Starting an Airline  - amerf1
http://www.boeing.com/boeing/commercial/startup/
======
Shenglong
Here's an investment banker joke I've been hearing oddly often recently: "How
do you get a million dollars?" -> "Invest a billion dollars in the airline
industry".

On a more serious note: there's a lot of talk on this page about the finance
and logistics of starting a company like this - but I think the human factor
is also worth mentioning. I fly a moderate amount, and whenever I have an hour
or so to spare on a layover, I try to find interesting people to talk at the
bar. While I've had varying levels of success, last layover at O'Hare, I spoke
to a pilot who had been with a major airline for about a decade.

Having seen "Catch Me If You Can" and surmising that the situation must have
changed, I asked him about his job. That was the most dismal response I've
received from that question. We talked for about half an hour about how
terribly pilots are treated, and how (maybe a bit of an exaggeration) a good
number of beginner pilots for airlines are on food stamps because they're paid
so poorly.
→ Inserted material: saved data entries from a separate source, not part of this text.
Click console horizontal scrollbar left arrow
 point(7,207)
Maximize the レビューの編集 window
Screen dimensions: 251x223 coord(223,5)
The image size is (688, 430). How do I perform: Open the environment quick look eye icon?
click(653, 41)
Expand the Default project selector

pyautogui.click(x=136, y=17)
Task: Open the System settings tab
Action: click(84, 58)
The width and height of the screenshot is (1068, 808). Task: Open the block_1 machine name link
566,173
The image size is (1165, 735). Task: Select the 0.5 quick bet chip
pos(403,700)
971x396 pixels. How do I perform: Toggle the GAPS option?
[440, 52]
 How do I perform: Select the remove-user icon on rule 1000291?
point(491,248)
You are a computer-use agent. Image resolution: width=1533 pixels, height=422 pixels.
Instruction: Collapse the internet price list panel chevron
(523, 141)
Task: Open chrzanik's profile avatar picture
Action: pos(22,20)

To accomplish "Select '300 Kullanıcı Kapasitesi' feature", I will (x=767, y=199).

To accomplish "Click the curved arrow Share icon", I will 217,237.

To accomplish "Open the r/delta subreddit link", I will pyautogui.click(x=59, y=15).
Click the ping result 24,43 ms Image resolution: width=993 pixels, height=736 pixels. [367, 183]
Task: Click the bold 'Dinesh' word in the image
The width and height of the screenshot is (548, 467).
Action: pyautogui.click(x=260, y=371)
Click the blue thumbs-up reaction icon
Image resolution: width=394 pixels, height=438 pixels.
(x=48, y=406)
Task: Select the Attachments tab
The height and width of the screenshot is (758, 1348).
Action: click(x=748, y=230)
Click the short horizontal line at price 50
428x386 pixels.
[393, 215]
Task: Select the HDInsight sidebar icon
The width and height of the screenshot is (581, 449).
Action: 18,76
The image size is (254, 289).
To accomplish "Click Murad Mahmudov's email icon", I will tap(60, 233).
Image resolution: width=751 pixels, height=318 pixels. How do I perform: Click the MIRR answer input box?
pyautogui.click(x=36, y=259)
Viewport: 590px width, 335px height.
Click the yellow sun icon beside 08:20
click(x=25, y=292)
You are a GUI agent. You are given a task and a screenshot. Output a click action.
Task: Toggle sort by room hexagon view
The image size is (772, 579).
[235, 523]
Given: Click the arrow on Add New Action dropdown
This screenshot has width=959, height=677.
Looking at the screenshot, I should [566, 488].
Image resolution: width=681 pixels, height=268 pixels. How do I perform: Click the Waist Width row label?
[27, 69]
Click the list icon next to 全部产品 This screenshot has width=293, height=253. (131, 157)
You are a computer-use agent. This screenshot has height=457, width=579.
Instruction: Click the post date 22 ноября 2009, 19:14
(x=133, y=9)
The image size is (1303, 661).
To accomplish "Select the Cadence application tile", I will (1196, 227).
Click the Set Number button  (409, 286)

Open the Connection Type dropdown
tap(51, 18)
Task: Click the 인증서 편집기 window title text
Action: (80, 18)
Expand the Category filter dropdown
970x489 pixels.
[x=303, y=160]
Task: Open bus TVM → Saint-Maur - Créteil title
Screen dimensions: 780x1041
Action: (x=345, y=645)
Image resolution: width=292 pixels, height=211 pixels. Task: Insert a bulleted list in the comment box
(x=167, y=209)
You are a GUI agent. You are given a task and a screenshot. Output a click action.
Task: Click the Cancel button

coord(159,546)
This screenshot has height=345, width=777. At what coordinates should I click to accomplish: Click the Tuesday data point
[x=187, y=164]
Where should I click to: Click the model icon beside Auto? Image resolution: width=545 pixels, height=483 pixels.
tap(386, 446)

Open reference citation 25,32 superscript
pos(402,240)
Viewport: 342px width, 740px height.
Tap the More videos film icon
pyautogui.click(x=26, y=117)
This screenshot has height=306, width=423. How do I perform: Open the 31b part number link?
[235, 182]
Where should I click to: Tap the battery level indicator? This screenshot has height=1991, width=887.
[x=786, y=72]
I asked about benefits, and his response was, "just about every
benefit you can think of is basically unusable." I asked him why he did it,
and he told me that flying was like a drug.

Pilots are responsible for lives, and I'd feel a lot safer if my pilot was
paid enough to survive. Yet, with dwindling margins and a thriftier consumer
base, it's going to take _a lot_ to disrupt this industry. In reality, I don't
see anything major happening without some drastic innovation that cuts
associated costs significantly in order to build up that margin.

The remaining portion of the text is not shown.